Temas etmeden kanser yapıyorlar

Laboratuvar testleri, bazı maddelerin hücre içine girmeden de kansere yol açabildiğini gösteriyor...

Temas etmeden kanser yapıyor

Bristol Üniversitesi'nde yapılan bir araştırmaya göre; ağır metallerden oluşan nano-partiküller, hücre içerisindeki DNA'ya doğrudan temas olmaksızın zarar verebiliyor.

Kansere sebep olan DNA bozulmaları zararlı maddelerle doğrudan temasla ya da hücrenin içinden geçen parçacıklarla, radyasyon ile bağdaştırılırken bu yeni bulgu bilim adamlarını oldukça şaşırttı.

Bir saç teli kalınlığına oranla binlerce kat küçüklükte olan nano-partiküllerden, güneş gözlüklerinden hassas elektronik cihazların yapımına kadar pek çok alanda yararlanılıyor.

Laboratuvar ortamında üretilen hücre duvarının ardına yerleştirilen ve 'fibrolast' olarak tanımlanan insan hücrelerinin, özellikle tıbbi uygulamalarda yoğun şekilde kullanılan kobalt-kromiyum parçacıklarına kısmen maruz bırakılması yöntemiyle gerçekleştirilen deneyde, nano-partiküllerin hücre duvarını geçememesine rağmen, bir dizi biyolojik sinyal aracılığıyla 'fibrolast'larda DNA bozunumuna yol açtığı tespit edilmiş.

Deney sonuçları uzun vadede önemli

Deney sonuçları uzun vadede önemli
Hücreye girmeden, duvarın ötesinden DNA'yı bozabiliyorlar

Bristol Üniversitesi'nde gerçekleştirilen çalışmaları yürüten Patrick Case'in açıklamasına göre; hücreler arası hiyerarşik bir iletişimin varlığına dair bulgulara rastlamış olmaları, çok da şaşırtıcı değil. Deneyde kullanılan nano-partikül yoğunluğunun, doğal koşullarda rastlanamayacak kadar yüksek olduğunu belirten Case, laboratuvar koşullarında elde edilen bir bulgunun ancak araştırma değeri taşıdığını sözlerine ekliyor.

DNA hasarının, kanser de dahil olmak üzere pek çok ölümcül hastalığa yol açtığı biliniyor.

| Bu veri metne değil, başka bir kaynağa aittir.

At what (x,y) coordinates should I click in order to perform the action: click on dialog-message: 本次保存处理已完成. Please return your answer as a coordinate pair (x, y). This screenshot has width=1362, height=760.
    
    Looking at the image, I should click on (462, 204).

Ancak Case, gerçekleştirdikleri çalışmanın fibrolast'larda kanser oluşumunun varlığını desteklemekten uzak olduğunu; insan üzerindeki gerçek etkilerin ortaya çıkarılabilmesi için araştırmaların sürdürülmesi gerektiğini vurguluyor.

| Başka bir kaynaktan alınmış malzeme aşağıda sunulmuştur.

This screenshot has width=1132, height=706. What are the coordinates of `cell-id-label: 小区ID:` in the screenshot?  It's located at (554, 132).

Deneyin sonuçları, geçtiğimiz günlerde Nature Nanotechnology dergisinde yayımlandı. Uzmanlar, bu alandaki araştırmaların ilerlemesi ve geçerliliği doğal koşullarda kanıtlanmış yeni bulguların edinilmesi halinde, tıbbi uygulamalarda gerçek bir devrime yol açacağını ifade ediyorlar.